Storing data securely is excellent, but at times you might want to access whatever it is you stored. That’s where the other kind of minders come into play: Retrieval miners.

As their name suggests, they are responsible for retrieving data for users. They earn Filecoin by bidding and mining fees for particular files they retrieved

Why use Filecoin?

If you’re reading this, you might already have a bit of a tendency to like decentralized services. But apart from that, filecoin offers the following advantages:

  • Cost: by creating a free large market, prices for storage could drastically be reduced
  • Scale: there are a lot of unused computing resources globally. Just getting a small percentage of them to provide storage could create an extensive network. On top of that, Filecoin relies entirely on existing infrastructure, making it easy to scale.
  • Safety: unlike centralized storage providers, Filecoin has no single point of failure or attack. Additionally, all your data is stored in pieces, so not even host nodes can access your files.

One potential drawback could be speed, as retrieving data will depend on accessing multiple servers and their respective internet connection.

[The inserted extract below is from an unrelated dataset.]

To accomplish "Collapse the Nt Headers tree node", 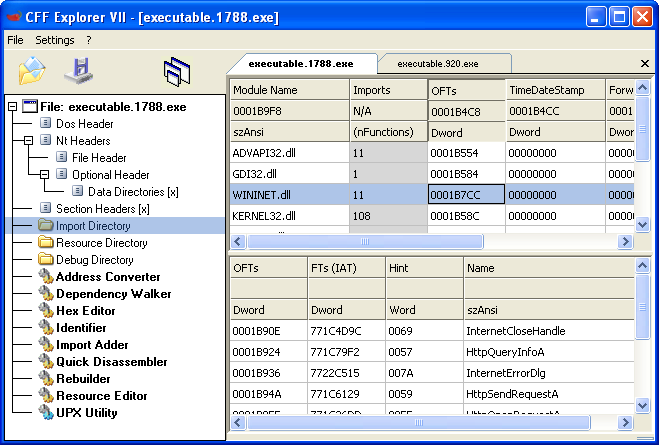I will pyautogui.click(x=29, y=141).
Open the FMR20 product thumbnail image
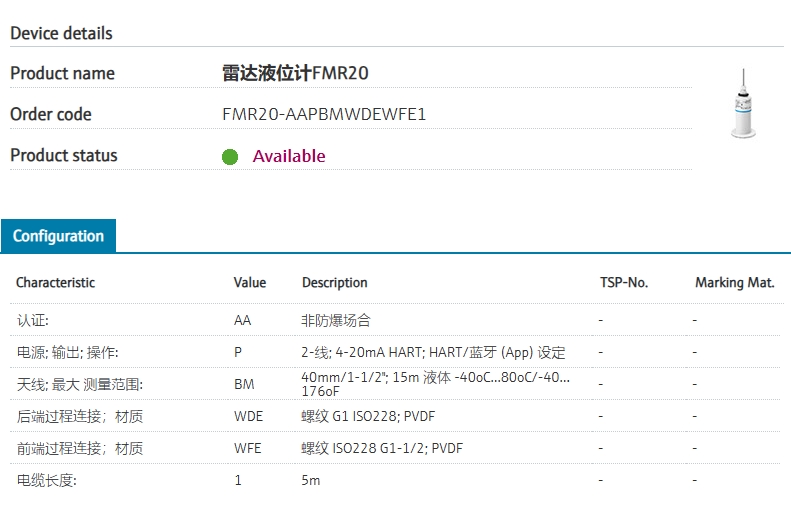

While Filecoin does have some competitors, namely Storj and Siacoin, Filecoin has been the most-anticipated decentralized data-sharing network, receiving more than $200 million through an ICO in 2017. Notable investors include Sequoia Capital, Andreessen Horowitz, and Union Square Ventures.

Once the world wakes up to the dangers of centralized services, and if governments become more serious about enforcing harsher regulation on existing providers, decentralized networks for file sharing like Filecoin are well-positioned to capture demand.